■ Short problem ■
Show every line of the data below that contains the word "agent".

■ Rows showing where targets appear ■
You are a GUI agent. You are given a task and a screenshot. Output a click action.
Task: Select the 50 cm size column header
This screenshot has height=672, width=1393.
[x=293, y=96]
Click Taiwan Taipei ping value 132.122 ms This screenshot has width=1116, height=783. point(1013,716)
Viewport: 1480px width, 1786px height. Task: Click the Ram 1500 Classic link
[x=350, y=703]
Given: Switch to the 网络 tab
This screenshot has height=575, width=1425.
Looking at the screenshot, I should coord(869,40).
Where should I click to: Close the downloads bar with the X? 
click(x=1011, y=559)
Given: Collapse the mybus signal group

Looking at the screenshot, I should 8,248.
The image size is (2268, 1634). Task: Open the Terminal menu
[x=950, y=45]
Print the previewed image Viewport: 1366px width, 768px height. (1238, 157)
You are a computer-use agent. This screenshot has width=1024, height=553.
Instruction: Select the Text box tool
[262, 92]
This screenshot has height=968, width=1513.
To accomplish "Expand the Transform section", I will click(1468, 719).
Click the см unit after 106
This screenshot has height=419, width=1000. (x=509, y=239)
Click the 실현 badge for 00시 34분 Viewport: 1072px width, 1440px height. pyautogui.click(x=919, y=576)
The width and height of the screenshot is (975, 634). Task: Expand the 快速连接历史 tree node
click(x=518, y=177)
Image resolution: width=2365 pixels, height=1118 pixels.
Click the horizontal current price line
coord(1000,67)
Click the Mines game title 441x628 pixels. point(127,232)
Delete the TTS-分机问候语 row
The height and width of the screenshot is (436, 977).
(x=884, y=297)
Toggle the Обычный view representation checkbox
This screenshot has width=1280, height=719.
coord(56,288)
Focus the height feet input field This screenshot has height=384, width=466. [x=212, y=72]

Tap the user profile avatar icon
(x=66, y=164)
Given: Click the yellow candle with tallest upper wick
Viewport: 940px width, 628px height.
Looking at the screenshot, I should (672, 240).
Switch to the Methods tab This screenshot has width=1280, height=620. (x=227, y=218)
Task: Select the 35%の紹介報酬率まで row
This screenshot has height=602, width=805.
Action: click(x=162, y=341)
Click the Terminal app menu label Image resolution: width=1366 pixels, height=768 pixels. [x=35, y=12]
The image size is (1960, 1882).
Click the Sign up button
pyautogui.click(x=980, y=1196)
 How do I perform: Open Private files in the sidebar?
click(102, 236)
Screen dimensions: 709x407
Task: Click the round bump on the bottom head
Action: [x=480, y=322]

■ Response to the exercise ■
You are a GUI agent. You are given a task and a screenshot. Output a click action.
You are a computer-use agent. This screenshot has width=1024, height=553.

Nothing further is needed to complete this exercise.